Hybridoma technology is widely used to generate monoclonal antibodies, as the method can retain native heavy/light chain pairing and undergo in vivo affinity maturation [1,2], and the most common of these antibodies is mouse hybridoma [3,4]. After a positive hybridoma clone is obtained, purification from the culture supernatant must be performed to generate a relatively pure antibody for further analysis. The purification methods include nonchromatography methods such as precipitation, and chromatography methods such as size exclusion, ion exchange and affinity chromatography [5]. Compared to other methods, affinity chromatography is among the most widely employed methods due to its ease of operation and relatively high throughput [6].

Protein A is an important protein extracted from the cell wall of Staphylococcus aureus that can bind IgG at the junction between the CH2 and CH3 domains [7]. At present, the most commonly used ligand for antibody affinity chromatography is Protein A [8]. However, this ligand has some drawbacks when employed with the culture supernatant of hybridoma. In the classical hybridoma technique, 10–20 % fetal bovine serum (FBS) must be added to the culture medium to maintain cell growth [9,10]. Due to the lack of species specificity, Protein A retains 94 % reactivity with bovine IgG (bIgG) compared to mouse IgG [11]. Therefore, Protein A affinity chromatography is affected by bovine antibodies from FBS in the culture medium, resulting in an unsatisfactory purity for downstream applications by one-step purification. Although much effort has been dedicated to this topic [12], [13], [14], serum-free medium still has some shortcomings. For example, the medium must be optimized for different hybridoma cell lines [15,16]; furthermore, without serum, cell viability under mechanical shear stress decreases faster [17,18], and the cell growth rate is also decreased [19]. In addition, any hybridoma must endure a long adaptation process to serum-free medium. Therefore, serum-containing medium is still widely used, indicating a need to develop a purification method that is highly specific to mouse IgG (mIgG).

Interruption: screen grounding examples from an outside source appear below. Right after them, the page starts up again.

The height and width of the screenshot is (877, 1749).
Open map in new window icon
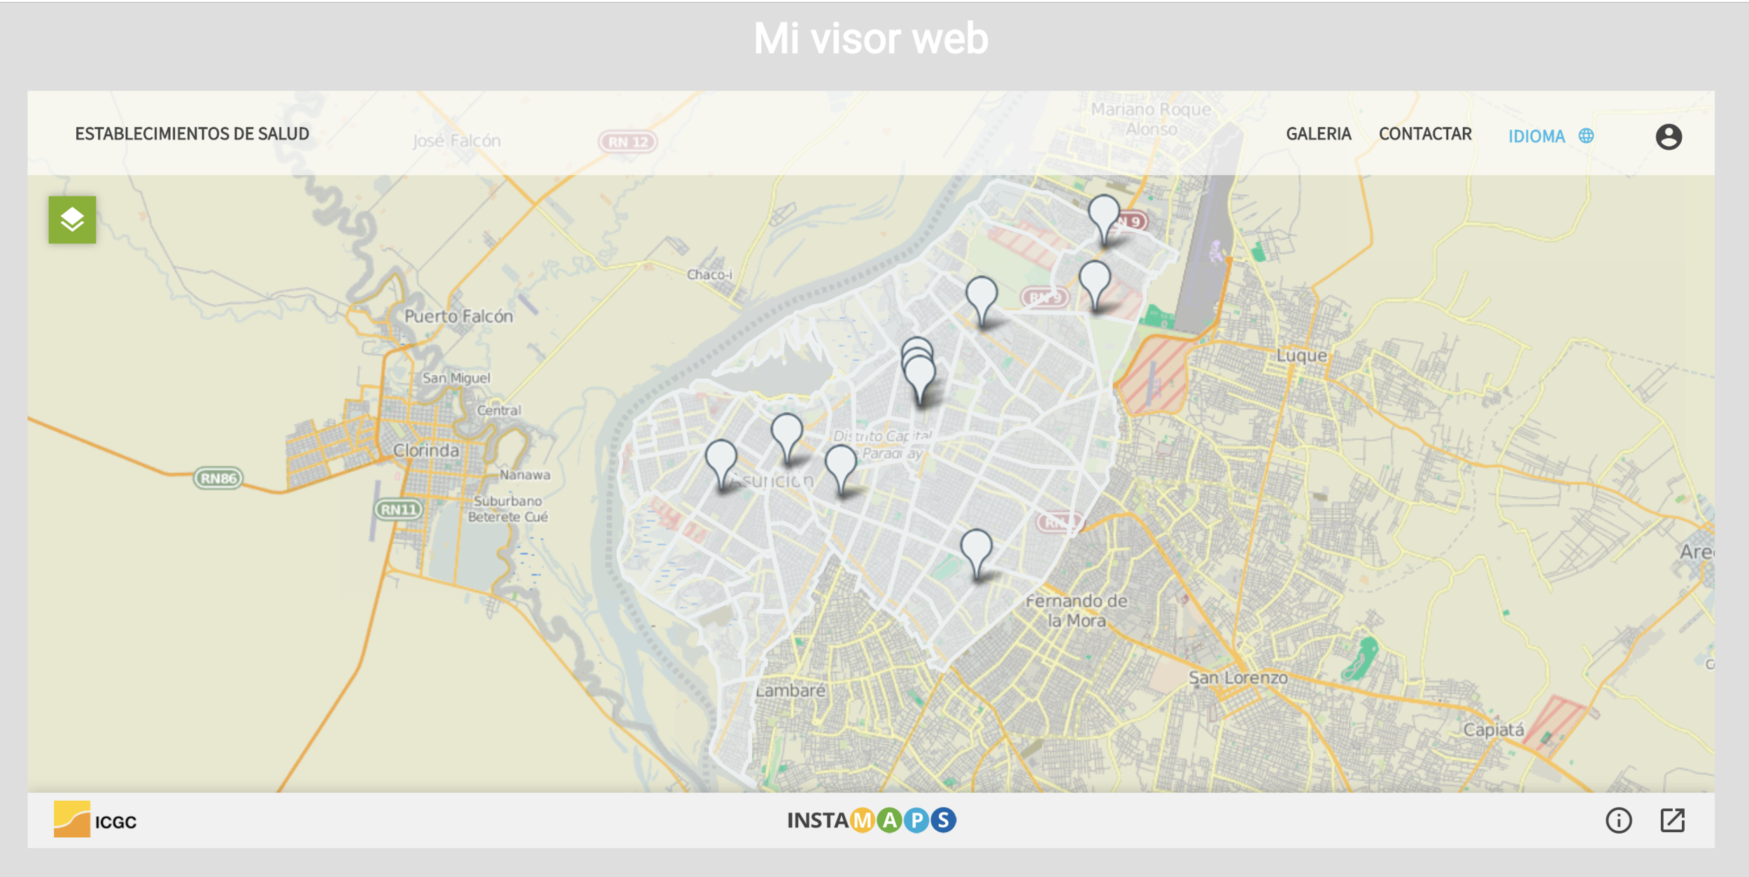[x=1672, y=820]
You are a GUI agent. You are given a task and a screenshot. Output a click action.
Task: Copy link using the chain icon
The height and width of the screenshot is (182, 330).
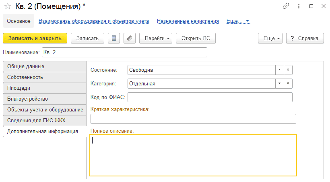pyautogui.click(x=286, y=6)
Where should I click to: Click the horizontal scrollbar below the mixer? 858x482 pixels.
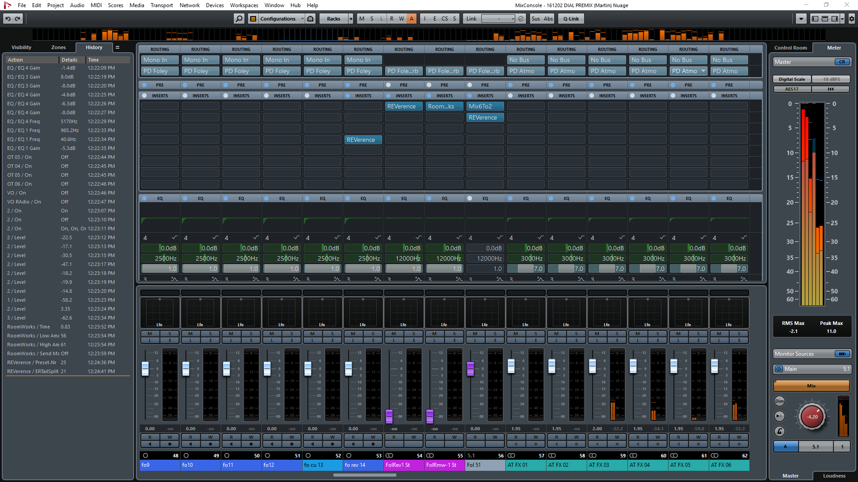tap(365, 475)

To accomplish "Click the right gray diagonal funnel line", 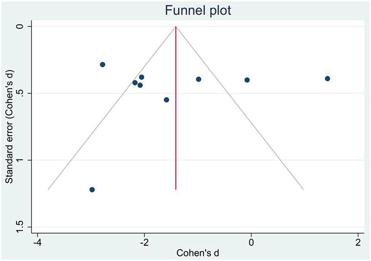I will [239, 108].
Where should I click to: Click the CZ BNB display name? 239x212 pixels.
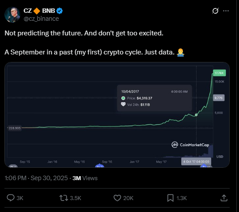tap(39, 11)
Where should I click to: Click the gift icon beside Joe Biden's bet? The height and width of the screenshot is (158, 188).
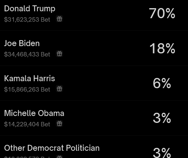click(x=60, y=54)
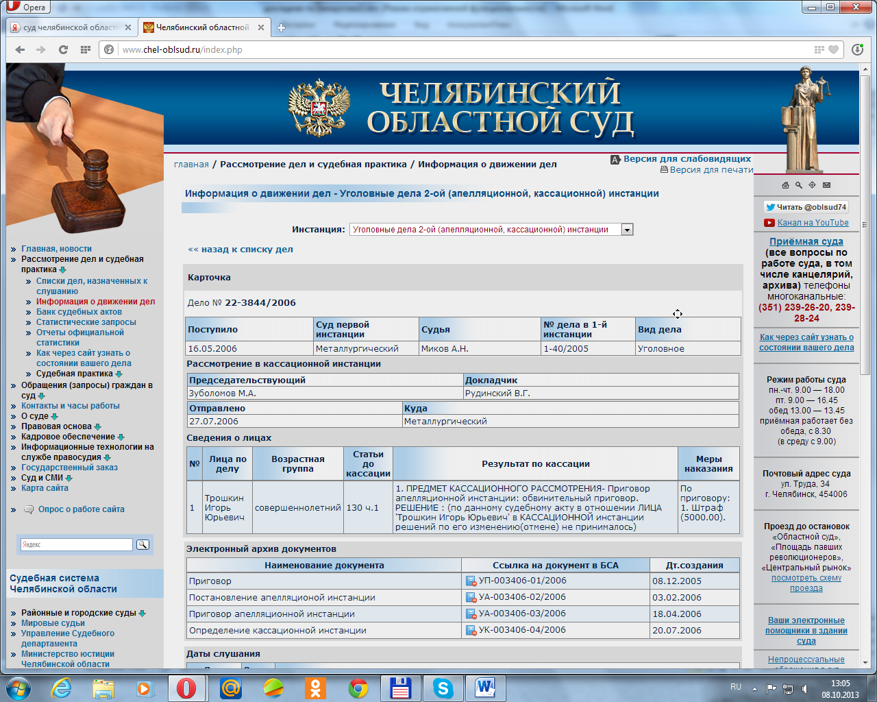This screenshot has width=877, height=702.
Task: Reload the page with browser refresh icon
Action: click(x=63, y=49)
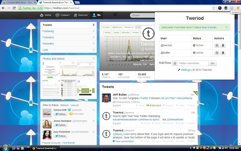Dismiss the Welcome alert banner
Viewport: 241px width, 151px height.
226,27
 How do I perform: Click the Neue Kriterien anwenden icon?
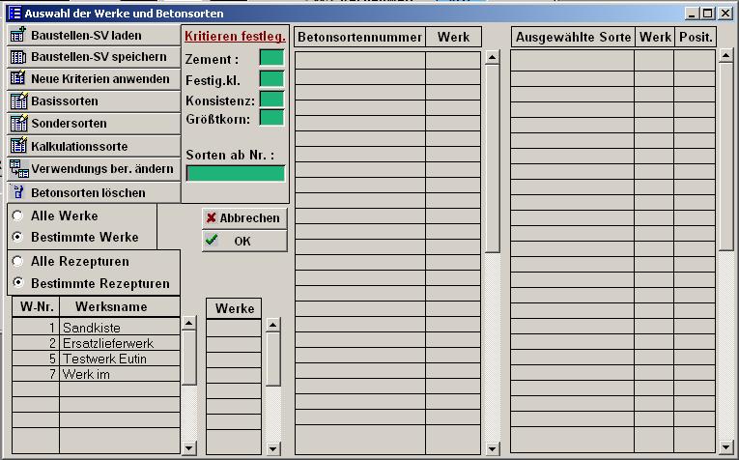pos(18,79)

Immunoaffinity chromatography (IAC) is based on the binding between antibodies and antigens, which provides high specificity [20]. In mice, IgG is divided into five subclasses (IgG1, IgG2a, IgG2b, IgG2c, IgG3) depending on the heavy chain, while light chains are either kappa or lambda; moreover, kappa light chains are expressed in approximately 95 % of B cells [21]. Thus, the mouse antibody kappa constant region (mCK) is a suitable target to purify most mouse antibodies and antibody fragments. Compared to conventional antibodies, camelid heavy-chain only antibody variable domain (VHH) is suitable as a specific affinity ligand due to its high physicochemical stability, minimal size and great affinity for antigens [22]. Several studies have used VHHs as ligands to purify antibodies. For example, Klooster et al. [23] developed an affinity resin based on anti-human IgG VHH with a binding capacity of 12–15 mg/mL for human IgG. Tu et al. [24] prepared an IgG affinity resin coupling anti-Fc VHH, and the binding capacity was 15.04 ± 0.37 mg/mL for mouse IgG, but that for rabbit and human IgG also reached 3.40 ± 0.53 and 10.51 ± 0.53 mg/mL, respectively, indicating a relatively low specificity. To the best of our knowledge, there are relatively few literature reports on high specific affinity ligands for mIgG.

Magnetic beads can easily be separated from other suspended solids due to their magnetically responsive nature; thus, compared to packed bed chromatography columns, the magnetic bead method can eliminate the centrifugation and/or filtration of samples and fuse the purification and concentration steps [25,26]. As a result, the method is suitable for high-throughput purification in the early stages of antibody discovery and production [27].

In this study, we constructed an immune VHH phage display library and isolated the VHH that binds specifically to mCK but not to bovine IgG by panning and screening the library. Then, immunomagnetic beads were prepared by immobilizing VHH on magnetic beads. Finally, we evaluated several characteristics of the immunomagnetic beads. The results suggest that an immunomagnetic bead for specific affinity purification of mouse IgG from serum-containing hybridoma culture medium was successfully developed.